## Document extract:
— Begin —
MOSCOW, Feb 6 - Viktor Yanukovych, Ukraine's pro-Russia former president, has again rejected his conviction by a Ukrainian court on charges of high treason over attempts to quash a 2014 pro-Western uprising known as the Maidan protests, RFE/RL reported.

Speaking at the Moscow headquarters of Russia's state-run Rossiya Segodnya media agency, Yanukovych told journalists on Wednesday that the verdict and 13-year prison sentence against him at his trial in absentia was "written on the instructions of the [Ukrainian] authorities."

He said pressure on the Kyiv court had been "unprecedented."

Judge Vladyslav Devyatko, of Kyiv's Obolon district court, announced the Kyiv court's January 24 ruling that Yanukovych "committed a crime against the foundation of Ukraine's national security" and was found guilty of "complicity in waging an aggressive war against Ukraine."

Yanukovych abandoned his office in late February 2014 and fled to Russia in the face of growing protests triggered by his decision to abandon a landmark trade deal with the European Union and, instead, pursue a Russian loan bailout and closer trade ties with Russia.

He fled Ukraine just days after dozens of people were killed in and around Kyiv's Maidan Nezalezhnosti, or Independence Square, when his government attempted to clamp down on pro-EU demonstrations.
— End —
## Raw records:
— Begin —
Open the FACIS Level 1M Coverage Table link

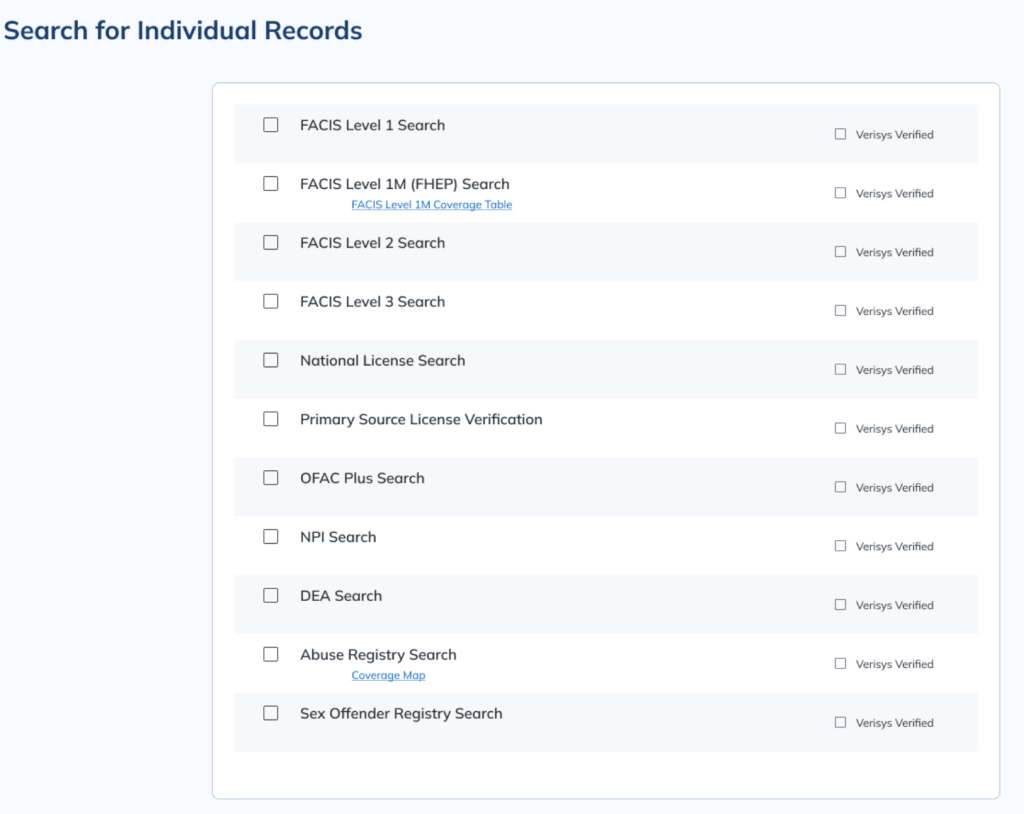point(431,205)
— End —
— Begin —
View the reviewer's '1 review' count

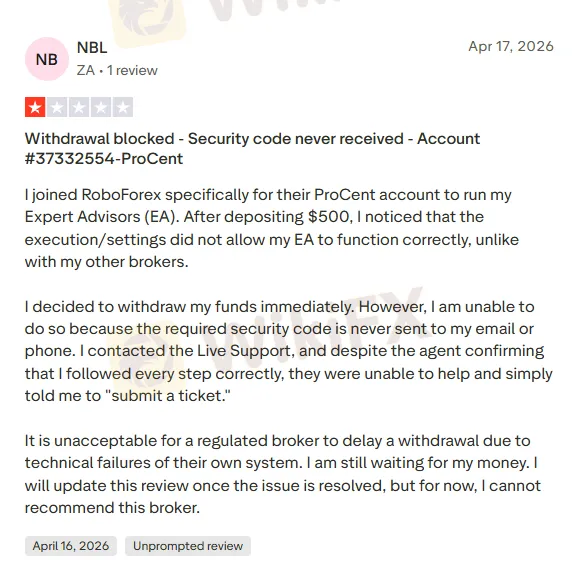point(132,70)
— End —
## Short problem A:
Answer these questions using the news report on Yanukovych:
(i) How long was the prison sentence given to Yanukovych?
(ii) Which court issued the ruling, and on what date?
(iii) Where did Yanukovych speak to journalists on Wednesday?
## Short problem B:
From the news report on Yanukovych, extract the passage between "Yanukovych abandoned his" and "ties with Russia.", inclusive.

## Worked solution A:
(i) 13 years.
(ii) Kyiv's Obolon district court, on January 24.
(iii) At the Moscow headquarters of Russia's state-run Rossiya Segodnya media agency.

## Worked solution B:
Yanukovych abandoned his office in late February 2014 and fled to Russia in the face of growing protests triggered by his decision to abandon a landmark trade deal with the European Union and, instead, pursue a Russian loan bailout and closer trade ties with Russia.